◆ **Texto fornecido**:
<<<<
Houve um tempo, antes de "E.T.", em que esse personagem feio e ameaçador que chamamos de alienígena encarnava o medo de tudo aquilo que devesse ser destruído antes de nos destruir. Encarnava na cultura popular o terror da diferença.
Eram tempos de Guerra Fria e de paranóia comunista em boa parte do mundo ocidental. Corriam os anos de 1950 e 60, e o outro, o diferente, se substanciava, pelo menos em Hollywood, nos monstros vindos do espaço exterior. Os títulos dos filmes de ficção-científica da época são suficientemente explícitos: ULTIMATO À TERRA, QUANDO OS MUNDOS SE CHOCAM, A GUERRA DOS MUNDOS ou A INVASÃO DOS LADRÕES DE CORPOS. Já se sabe que desprezamos, por temor, tudo aquilo que desconhecemos.
>>>>
◆ **Instruções**:
1. Extraia do texto sobre os alienígenas no cinema o trecho que vai de "Houve um tempo, antes" até "terror da diferença.", inclusive.
2. Relacione os títulos de filmes que o texto sobre os alienígenas no cinema aponta como suficientemente explícitos.
O material apresentado após o texto é independente dele.

◆ **Dados brutos**:
<<<<
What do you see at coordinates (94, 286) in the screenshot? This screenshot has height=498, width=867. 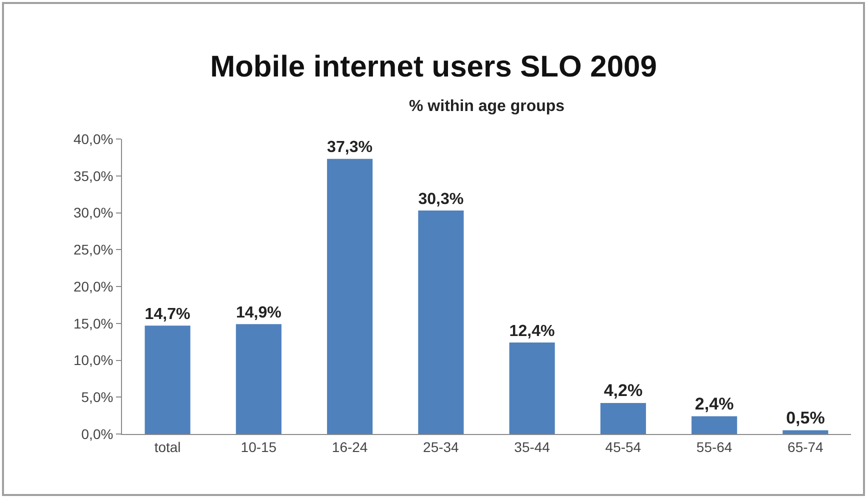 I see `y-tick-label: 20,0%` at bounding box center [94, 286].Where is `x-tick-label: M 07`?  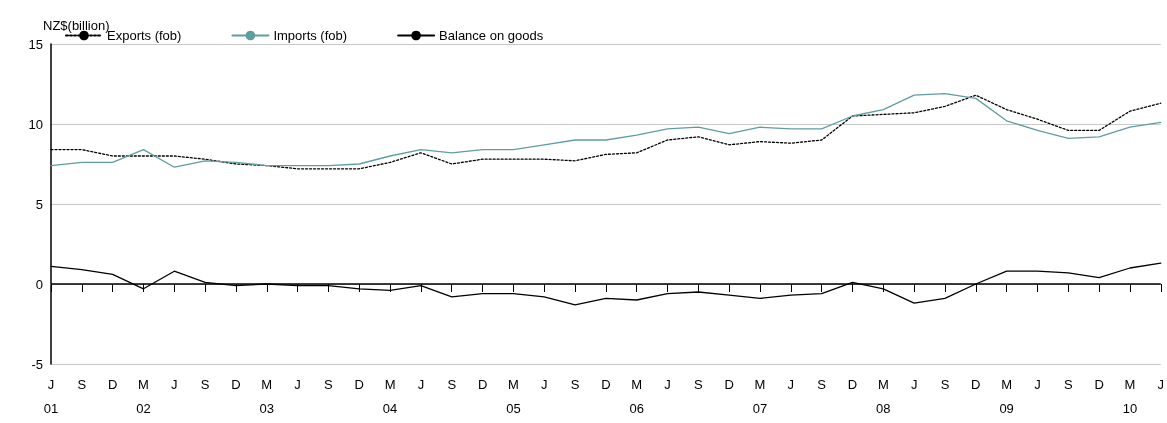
>>>>
◆ **Respostas por item**:
1.
Houve um tempo, antes de "E.T.", em que esse personagem feio e ameaçador que chamamos de alienígena encarnava o medo de tudo aquilo que devesse ser destruído antes de nos destruir. Encarnava na cultura popular o terror da diferença.

2.
ULTIMATO À TERRA
QUANDO OS MUNDOS SE CHOCAM
A GUERRA DOS MUNDOS
A INVASÃO DOS LADRÕES DE CORPOS